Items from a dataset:
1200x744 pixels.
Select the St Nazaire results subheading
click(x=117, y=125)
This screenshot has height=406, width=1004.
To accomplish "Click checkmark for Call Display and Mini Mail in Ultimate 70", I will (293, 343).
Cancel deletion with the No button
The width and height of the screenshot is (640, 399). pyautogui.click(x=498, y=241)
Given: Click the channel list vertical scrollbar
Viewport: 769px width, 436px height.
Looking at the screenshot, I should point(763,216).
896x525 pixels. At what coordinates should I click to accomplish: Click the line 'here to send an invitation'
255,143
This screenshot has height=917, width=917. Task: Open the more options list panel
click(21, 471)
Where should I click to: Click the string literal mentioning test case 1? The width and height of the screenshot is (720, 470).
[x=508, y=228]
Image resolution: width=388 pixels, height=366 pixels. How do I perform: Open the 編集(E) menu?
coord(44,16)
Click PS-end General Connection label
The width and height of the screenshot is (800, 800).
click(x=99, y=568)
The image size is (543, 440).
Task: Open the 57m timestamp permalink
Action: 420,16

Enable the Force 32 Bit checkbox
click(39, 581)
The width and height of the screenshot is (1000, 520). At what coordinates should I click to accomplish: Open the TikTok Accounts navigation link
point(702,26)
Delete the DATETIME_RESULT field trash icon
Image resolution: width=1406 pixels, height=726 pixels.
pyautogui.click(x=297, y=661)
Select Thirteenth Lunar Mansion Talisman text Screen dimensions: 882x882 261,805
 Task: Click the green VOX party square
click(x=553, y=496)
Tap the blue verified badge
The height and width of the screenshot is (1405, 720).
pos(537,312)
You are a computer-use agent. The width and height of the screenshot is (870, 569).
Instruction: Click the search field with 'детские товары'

**TASK GOAL**
Using the data above, print exactly the lines from the line that contains "Where should I" through the line that contains "Click PS-end General Connection label", with both included.

**RESPONSE BELOW**
Where should I click to: Click the string literal mentioning test case 1? The width and height of the screenshot is (720, 470).
[x=508, y=228]
Image resolution: width=388 pixels, height=366 pixels. How do I perform: Open the 編集(E) menu?
coord(44,16)
Click PS-end General Connection label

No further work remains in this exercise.